(Page excerpt):
##########

Second, I do not believe that they screamed to God to hasten their most painful death. Instead, they would have begged the Almighty for mercy and spare them from their most gruesome suffering. It is a human instinct to wish to live.

But this entry is not about these literary criticisms. It is about what I saw in the front page of People's Tonight this afternoon that made me think of how appalling their newspaper has become.

Given that the byliner never attended a Creative Writing Workshop before, I think that his opening statement about the Tondo fire was suffice to stir the reader's imagination of the events that took place. However, what I found most disturbing was the captioned photo also shown in the front page with the news.

Imagine a photo of a gutted house in the background: charred wood and corrugated roof were all over the place. At the center of the picture was a fireman dressed in bright yellow coat. He was pointing at a creature that was beyond recognition lying over the ashed remains of a narrow alley pavement. The creature's mangled flesh and bones suggested that it was once a human being, but I saw it more as a roasted calf with its salmon-pink ribs exposed to the elements. However, the sight of its ebony-white skull without any traces of flesh and hair revealed that the creature was indeed human - disfigured by the flames that brought unspeakable tragedy to its victims.

I understand that tabloids need to shock its readers with sensationalized news and gruesome photos in order to catch the reader's attention. When I was a kid, I once saw this photo of a girl that was run over by a train. Her guts spilled over the rail tracks and for weeks I had nightmares because of that photo. In the case of the roasted person I described above, the picture resulted to a sudden loss of appetite and an unscheduled visit to Santa Clara. The image was just so depressing that I had to strengthen my will and believe that there is something to look forward in life.

You see, what I believe the photo had violated was the dignity of a person. I remember once, my dad was fighting for his life in some public hospital in the city. We used to own a tabloid and one of the photographers thought that it would be good to take his pictures - with all the tubes inserted in his body to show everyone how he fought for life. I ordered the photographer out of the ICU because I believe that his suffering ought to be a private matter. The public can never feast their eyes at the sight of a dying lion.

The tragedy of the victims from the recent fire was enough to stir emotions of sorrow and grief from those who read the story. However, the tasteless image of a body burned to death leaves a sense of fascination and wonder similar to what we have felt as a child, when we saw these freak shows in the karnabal of our youth.

I don't know if the reporter or the photographer still valued human dignity when they took the photos of the charred remains of the victim. I do not know if the news editor was trying to prove something when he chose the photos with the corresponding story as their news banner for today's issue. However, I do know that I'd never let any of my loved ones receive that kind of exposure.

Our journalism professor once invoked us to be human enough in order to write our stories with emotion so that it would catch our reader's attention. In this case, maybe it was People's Tonight's inhumanity that took over, for them to release such very disappointing front page photo and shocked the nation with their relentless greed for attention.

##########

(Record excerpts):
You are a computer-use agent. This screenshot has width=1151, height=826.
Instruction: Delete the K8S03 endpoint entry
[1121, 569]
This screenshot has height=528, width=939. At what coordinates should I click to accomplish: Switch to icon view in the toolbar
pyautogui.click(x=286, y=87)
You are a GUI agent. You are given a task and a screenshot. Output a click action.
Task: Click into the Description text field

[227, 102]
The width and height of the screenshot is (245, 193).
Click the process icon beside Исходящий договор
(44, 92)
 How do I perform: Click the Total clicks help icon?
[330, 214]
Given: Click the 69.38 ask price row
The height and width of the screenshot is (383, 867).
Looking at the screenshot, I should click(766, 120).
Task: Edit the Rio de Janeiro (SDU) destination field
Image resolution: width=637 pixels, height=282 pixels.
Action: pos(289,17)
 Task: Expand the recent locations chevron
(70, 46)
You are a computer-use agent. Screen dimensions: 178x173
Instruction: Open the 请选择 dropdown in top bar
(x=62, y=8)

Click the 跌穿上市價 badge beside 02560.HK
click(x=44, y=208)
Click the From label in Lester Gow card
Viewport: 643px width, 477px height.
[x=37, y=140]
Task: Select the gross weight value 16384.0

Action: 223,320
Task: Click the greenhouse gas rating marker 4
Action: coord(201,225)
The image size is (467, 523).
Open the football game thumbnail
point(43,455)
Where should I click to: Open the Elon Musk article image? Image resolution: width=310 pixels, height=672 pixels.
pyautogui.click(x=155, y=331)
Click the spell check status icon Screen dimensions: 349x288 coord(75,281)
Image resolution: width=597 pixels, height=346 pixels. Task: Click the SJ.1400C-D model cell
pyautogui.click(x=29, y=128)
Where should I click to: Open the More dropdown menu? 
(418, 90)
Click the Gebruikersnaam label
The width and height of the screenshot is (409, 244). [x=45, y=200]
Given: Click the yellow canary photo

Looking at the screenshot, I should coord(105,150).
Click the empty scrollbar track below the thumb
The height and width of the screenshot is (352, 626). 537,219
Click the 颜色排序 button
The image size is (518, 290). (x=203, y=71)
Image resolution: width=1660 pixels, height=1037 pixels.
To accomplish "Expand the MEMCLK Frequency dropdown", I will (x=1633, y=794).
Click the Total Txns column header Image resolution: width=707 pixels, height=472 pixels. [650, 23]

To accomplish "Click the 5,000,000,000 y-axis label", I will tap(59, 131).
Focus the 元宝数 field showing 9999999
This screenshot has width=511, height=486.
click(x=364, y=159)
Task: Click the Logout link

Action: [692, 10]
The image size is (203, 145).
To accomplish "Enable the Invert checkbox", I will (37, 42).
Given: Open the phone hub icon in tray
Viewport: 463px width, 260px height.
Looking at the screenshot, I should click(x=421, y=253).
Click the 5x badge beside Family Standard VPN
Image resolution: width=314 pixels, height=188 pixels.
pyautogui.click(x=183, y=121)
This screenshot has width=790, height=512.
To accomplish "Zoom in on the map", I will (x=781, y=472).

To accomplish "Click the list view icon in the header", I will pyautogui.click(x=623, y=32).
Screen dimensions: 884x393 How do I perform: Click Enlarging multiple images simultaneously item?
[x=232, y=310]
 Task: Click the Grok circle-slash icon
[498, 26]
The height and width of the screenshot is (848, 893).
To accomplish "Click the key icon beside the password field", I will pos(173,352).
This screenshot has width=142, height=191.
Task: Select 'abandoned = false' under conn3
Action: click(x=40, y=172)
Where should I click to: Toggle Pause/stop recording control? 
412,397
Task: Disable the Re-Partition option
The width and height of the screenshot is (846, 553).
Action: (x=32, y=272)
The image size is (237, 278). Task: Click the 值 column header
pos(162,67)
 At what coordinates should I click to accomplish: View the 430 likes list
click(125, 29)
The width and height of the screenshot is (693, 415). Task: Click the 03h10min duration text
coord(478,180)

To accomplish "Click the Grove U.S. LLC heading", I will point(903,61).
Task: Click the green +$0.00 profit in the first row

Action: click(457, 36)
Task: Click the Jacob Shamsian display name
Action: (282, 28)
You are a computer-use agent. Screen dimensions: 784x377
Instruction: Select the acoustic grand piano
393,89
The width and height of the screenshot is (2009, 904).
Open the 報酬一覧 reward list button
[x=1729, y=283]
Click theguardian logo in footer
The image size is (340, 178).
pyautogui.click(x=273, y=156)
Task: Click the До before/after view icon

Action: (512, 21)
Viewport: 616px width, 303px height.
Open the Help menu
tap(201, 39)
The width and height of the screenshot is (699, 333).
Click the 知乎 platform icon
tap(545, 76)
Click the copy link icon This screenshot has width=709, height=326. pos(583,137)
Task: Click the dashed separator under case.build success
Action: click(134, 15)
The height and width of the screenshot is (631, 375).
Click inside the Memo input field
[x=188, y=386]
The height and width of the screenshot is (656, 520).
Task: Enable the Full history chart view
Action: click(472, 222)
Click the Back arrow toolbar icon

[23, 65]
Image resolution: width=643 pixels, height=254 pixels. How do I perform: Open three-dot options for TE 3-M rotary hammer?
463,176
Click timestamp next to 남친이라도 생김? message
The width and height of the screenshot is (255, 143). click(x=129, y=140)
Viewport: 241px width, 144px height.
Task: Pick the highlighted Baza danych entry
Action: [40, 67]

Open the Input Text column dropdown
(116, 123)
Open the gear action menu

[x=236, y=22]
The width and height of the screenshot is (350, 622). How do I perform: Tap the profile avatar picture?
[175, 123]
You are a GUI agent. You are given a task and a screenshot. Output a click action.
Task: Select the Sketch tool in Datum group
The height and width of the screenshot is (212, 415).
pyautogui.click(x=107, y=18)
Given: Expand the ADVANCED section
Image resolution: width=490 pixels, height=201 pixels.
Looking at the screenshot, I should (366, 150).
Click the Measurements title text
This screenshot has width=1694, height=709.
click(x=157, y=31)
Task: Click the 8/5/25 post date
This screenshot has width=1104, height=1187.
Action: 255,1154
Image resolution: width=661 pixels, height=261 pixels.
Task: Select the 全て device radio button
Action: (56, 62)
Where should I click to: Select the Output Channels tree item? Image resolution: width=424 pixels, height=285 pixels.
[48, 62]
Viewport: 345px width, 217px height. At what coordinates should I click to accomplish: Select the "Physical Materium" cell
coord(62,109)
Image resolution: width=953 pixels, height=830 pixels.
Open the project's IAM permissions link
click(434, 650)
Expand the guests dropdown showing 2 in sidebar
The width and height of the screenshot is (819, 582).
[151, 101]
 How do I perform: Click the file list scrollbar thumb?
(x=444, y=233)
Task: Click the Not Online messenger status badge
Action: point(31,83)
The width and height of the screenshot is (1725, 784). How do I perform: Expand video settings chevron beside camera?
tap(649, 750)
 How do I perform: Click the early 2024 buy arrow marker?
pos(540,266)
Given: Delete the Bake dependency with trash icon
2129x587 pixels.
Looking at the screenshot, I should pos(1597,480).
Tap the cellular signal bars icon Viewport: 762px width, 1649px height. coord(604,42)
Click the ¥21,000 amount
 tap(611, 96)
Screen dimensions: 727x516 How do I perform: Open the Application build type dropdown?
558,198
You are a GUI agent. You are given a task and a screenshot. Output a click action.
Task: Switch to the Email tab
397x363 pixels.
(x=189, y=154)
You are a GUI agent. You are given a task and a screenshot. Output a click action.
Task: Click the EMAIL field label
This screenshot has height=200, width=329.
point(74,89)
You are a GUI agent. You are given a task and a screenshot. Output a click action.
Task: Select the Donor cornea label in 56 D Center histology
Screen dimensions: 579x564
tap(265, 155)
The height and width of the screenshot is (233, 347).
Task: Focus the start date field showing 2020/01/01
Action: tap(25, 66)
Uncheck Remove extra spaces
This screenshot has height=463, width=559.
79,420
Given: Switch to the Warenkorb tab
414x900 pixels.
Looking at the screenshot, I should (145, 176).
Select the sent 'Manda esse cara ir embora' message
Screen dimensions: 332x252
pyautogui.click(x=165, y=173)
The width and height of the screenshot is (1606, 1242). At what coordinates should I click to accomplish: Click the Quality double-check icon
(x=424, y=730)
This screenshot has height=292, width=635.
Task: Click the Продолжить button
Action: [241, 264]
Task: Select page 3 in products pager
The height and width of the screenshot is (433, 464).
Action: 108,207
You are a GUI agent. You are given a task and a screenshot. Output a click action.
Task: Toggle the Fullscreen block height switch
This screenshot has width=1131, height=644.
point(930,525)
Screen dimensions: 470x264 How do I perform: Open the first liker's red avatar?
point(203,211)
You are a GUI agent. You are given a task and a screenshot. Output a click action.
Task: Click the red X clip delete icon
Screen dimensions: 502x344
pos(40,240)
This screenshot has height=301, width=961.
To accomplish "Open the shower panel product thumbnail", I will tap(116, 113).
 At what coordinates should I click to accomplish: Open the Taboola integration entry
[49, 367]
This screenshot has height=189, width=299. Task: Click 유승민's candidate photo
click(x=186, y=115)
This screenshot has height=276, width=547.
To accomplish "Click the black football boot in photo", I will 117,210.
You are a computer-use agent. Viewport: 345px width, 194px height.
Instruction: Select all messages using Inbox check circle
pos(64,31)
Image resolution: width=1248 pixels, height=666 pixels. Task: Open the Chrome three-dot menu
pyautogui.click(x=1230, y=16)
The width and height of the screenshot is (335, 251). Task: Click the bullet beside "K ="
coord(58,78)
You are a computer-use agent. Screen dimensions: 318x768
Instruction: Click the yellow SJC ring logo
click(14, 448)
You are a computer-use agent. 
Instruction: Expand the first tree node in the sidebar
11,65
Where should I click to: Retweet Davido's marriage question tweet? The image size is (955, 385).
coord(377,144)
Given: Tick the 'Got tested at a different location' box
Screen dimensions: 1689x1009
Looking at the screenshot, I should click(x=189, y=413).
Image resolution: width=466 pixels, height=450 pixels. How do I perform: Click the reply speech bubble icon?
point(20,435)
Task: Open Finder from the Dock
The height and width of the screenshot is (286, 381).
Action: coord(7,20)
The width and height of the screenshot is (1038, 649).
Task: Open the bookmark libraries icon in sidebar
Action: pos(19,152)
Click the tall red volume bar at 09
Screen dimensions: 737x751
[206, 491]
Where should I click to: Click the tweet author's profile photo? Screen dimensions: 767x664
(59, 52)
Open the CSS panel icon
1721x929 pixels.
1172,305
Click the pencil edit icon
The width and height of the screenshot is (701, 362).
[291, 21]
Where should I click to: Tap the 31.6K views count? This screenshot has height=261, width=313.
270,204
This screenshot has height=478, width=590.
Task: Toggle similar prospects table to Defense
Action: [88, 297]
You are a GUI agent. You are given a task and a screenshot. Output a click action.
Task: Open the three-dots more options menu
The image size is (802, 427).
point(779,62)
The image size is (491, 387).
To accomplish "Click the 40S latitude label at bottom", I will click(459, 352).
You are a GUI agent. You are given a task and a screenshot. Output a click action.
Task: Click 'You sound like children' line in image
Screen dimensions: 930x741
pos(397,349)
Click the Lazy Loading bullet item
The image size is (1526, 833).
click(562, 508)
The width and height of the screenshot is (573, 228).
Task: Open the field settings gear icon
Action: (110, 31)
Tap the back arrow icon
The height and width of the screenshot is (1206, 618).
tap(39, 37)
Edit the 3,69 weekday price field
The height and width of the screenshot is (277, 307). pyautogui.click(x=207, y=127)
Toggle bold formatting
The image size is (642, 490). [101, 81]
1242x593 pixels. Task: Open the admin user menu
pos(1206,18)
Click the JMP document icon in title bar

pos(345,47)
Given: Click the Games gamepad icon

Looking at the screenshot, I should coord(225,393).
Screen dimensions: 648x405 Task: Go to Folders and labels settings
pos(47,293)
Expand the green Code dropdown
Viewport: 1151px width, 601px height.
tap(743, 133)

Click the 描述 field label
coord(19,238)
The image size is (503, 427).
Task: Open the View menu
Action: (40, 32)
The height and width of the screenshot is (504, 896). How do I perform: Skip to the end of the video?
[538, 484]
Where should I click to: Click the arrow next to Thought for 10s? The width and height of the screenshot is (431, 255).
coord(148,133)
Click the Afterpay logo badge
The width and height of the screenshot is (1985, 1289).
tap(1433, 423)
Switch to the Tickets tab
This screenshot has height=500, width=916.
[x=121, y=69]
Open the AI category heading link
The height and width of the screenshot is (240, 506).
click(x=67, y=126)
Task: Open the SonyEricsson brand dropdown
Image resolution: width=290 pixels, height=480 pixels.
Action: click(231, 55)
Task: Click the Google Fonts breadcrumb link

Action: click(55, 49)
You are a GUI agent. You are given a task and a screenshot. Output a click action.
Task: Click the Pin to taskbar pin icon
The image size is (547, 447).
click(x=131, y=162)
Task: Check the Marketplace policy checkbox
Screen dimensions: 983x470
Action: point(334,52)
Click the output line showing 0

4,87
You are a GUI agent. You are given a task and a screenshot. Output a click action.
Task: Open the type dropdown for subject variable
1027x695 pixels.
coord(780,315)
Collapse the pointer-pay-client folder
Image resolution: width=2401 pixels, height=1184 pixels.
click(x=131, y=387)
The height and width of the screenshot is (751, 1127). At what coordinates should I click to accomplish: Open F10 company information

##########

(Activity A):
Reproduce the passage of the entry from "You see, what" to "a dying lion.".
(Activity B):
Decide whether each statement agrees with the entry, answering yes or no and quoting the words that settle it: (i) The author's father was treated in a public hospital. (ii) The fireman in the photo wore a red coat. (iii) The author let the photographer remain in the ICU.
Rely only on the entry; disregard the items.

(Your response A):
You see, what I believe the photo had violated was the dignity of a person. I remember once, my dad was fighting for his life in some public hospital in the city. We used to own a tabloid and one of the photographers thought that it would be good to take his pictures - with all the tubes inserted in his body to show everyone how he fought for life. I ordered the photographer out of the ICU because I believe that his suffering ought to be a private matter. The public can never feast their eyes at the sight of a dying lion.

(Your response B):
(i) Yes: "my dad was fighting for his life in some public hospital in the city"
(ii) No: "a fireman dressed in bright yellow coat"
(iii) No: "I ordered the photographer out of the ICU"